Busy day.
I woke up to see, like most of the world, that a massive earthquake had struck Haiti. The country was in flames, shrouded in dust, without electricity or telecommunications. The picture that might sum it up best:
Presidential palace laid low.
Being a journalist, the question quickly turned to, how can we cover this? There were other stories closer to home that needed covering too. How do we get it all in the paper? What happens next?
What happened next was, I remembered that we had done a story last week about the UAE's Urban Search and Rescue team. Their job--and they are United Nations-certified!--is to respond to global crises and extricate people from buildings. It seemed obvious: They would be headed to Haiti.
Several calls by one of our plugged-in reporters confirmed this. And the story widened... why not send a photographer with them? And why not a reporter? Why not, indeed. And the team said our people could ride on their plane.
Suddenly, we would not only have an exclusive story, but we would have people on the ground in Haiti... something no other news outlet in the region (and maybe even the continent) could say.
Much had to be done! We chose the reporter and shooter who would go... a difficult process, because who doesn't want to go to an earthquake-ravaged, poverty-stricken crisis zone? I'm not being sarcastic here, either. Everyone really did want to go.
The next step was getting them insurance. I handled that one, and that's where the subject line came from. For a few hundred pounds a week (per person) you could be insured against loss of life or limb... as long as you weren't getting dismembered or killed by the aforementioned weapons of mass destruction. Seems like a pretty sweet deal to me.

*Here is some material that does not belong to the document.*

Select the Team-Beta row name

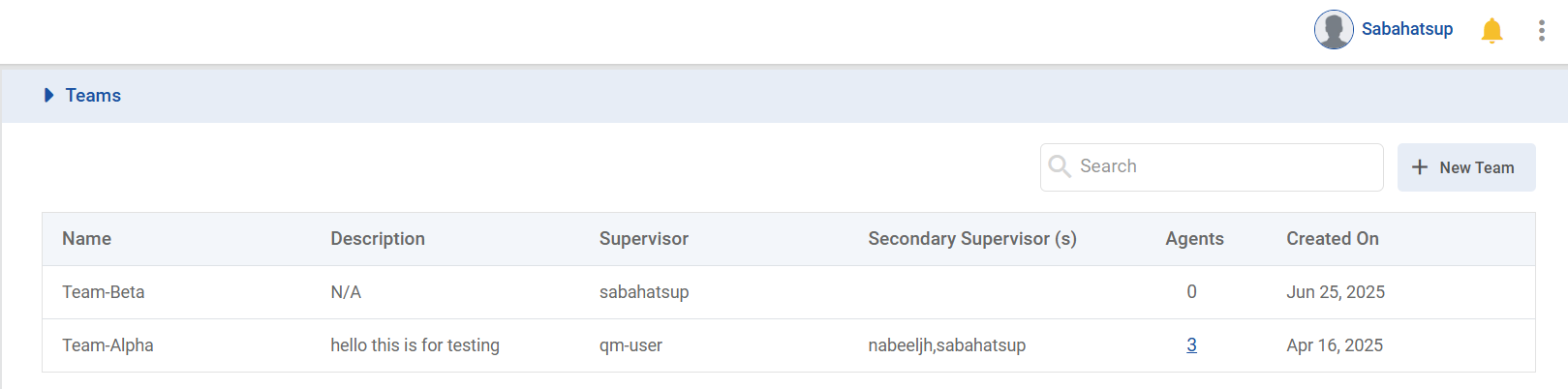click(x=104, y=292)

The folks we were sending had all the relevant inoculations, but we scrambled to find them some malaria pills too. (although, evidently, Haiti has zero malaria. Oh, well.)
Meanwhile, page editors were planning for the weekend. Our coverage would be big.
And then... then it all fell apart. The rescue team wouldn't be going after all, we were told. So neither would our reporters. Our readers wouldn't get to see any of this. And all the vicarious excitement about heading to a big story in the midst of a crisis, well, it ebbed big time.